- Education: Western Sydney University (PhD)
- Occupations: activist, non-profit executive
- Relatives: In der Maur (family)
- Awards: Medal of the Order of Australia

= Astrid Perry-Indermaur =

Australian activist

Astrid Perry-Indermaur is an Australian women's activist and advocate for migrant communities. She serves as the Head of Women, Equity, and Domestic and Family Violence for Settlement Services International. Perry-Indermaur was awarded the Medal of the Order of Australia during the 2021 Queen's Birthday Honours.

== Biography ==
Perry-Indermaur is from Carlton, New South Wales. She graduated with a doctorate from Western Sydney University in 2004. Her thesis was "Regimes of truth : gender, achievement and parent participation in New South Wales public schools".

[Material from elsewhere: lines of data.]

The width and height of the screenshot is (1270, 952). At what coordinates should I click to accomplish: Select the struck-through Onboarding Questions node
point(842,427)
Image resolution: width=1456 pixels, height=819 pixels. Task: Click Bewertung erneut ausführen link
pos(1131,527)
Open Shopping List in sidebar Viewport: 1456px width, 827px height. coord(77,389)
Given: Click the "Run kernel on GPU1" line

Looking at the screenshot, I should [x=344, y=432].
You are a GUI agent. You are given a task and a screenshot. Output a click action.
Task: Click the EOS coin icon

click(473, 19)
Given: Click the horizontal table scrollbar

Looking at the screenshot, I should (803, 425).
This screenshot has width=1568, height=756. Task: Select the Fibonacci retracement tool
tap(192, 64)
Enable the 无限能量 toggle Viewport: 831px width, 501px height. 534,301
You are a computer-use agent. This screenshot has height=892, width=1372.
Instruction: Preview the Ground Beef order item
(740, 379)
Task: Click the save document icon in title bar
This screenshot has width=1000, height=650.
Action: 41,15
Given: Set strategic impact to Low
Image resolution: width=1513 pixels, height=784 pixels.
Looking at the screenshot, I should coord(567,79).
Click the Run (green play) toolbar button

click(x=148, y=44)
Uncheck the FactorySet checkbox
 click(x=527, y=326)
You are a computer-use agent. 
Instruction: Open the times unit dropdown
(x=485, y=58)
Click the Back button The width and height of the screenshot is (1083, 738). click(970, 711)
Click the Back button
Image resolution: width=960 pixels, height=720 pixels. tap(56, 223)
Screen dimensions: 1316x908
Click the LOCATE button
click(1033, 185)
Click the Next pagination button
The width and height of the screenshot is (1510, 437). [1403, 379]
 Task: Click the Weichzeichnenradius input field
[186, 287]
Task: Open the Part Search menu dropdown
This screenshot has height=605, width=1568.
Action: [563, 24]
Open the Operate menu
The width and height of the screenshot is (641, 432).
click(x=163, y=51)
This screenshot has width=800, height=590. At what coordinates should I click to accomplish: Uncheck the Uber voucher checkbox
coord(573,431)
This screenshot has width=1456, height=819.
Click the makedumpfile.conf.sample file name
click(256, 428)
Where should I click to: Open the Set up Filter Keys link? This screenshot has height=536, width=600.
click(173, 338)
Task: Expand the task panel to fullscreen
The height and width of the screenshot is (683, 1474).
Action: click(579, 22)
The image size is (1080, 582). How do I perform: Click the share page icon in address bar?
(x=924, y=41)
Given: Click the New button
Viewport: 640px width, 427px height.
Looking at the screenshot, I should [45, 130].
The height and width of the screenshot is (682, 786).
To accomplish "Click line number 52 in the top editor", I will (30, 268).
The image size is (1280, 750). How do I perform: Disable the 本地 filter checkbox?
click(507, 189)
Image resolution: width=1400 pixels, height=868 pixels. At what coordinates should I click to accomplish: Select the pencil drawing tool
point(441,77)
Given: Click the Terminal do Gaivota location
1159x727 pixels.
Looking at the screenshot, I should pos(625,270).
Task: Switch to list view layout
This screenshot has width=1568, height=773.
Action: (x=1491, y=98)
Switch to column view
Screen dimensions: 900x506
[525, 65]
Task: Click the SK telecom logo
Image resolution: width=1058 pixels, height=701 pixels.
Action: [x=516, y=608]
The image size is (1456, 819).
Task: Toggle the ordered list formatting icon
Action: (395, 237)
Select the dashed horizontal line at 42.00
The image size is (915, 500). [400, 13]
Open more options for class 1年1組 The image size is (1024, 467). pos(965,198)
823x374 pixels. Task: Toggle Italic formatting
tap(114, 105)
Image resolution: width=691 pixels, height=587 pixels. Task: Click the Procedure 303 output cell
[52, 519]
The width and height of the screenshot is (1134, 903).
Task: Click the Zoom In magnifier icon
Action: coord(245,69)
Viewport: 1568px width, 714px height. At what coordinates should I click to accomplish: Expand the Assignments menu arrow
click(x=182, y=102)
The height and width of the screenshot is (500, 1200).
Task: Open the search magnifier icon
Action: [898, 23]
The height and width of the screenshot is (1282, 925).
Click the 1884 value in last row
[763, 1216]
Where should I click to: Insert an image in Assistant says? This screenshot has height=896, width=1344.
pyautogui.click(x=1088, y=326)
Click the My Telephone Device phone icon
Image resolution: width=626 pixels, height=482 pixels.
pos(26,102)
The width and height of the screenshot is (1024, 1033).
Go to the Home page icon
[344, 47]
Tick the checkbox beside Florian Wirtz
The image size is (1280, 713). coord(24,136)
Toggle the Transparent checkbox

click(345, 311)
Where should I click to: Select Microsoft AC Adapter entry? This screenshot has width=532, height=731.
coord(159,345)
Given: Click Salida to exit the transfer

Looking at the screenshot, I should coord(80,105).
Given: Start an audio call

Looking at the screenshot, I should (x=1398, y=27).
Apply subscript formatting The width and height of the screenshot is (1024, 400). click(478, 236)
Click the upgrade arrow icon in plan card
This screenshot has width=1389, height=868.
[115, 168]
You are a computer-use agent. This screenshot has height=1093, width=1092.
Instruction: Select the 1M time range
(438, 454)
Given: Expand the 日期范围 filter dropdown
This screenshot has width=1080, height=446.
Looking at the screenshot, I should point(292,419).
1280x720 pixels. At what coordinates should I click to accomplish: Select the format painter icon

Perry-Indermaur is an advocate for migrant communities and for women in Australia. She served as Secretary for the Immigrant Women's Speakout Association Of New South Wales Inc. Perry-Indermaur also served as the Head of Women, Equity & Domestic and Family Violence for the Australian non-profit organization Settlement Services International.

Perry-Indermaur was awarded the Medal of the Order of Australia for "service to the community through migrant and women's organisations" during the 2021 Queen's Birthday Honours.

On 31 January 2023, Perry-Indermaur spoke before the Parliament of Australia as a representative of Settlement Services International.

In 2025, she was awarded the Multicultural NSW Lifetime Community Service Medal medal.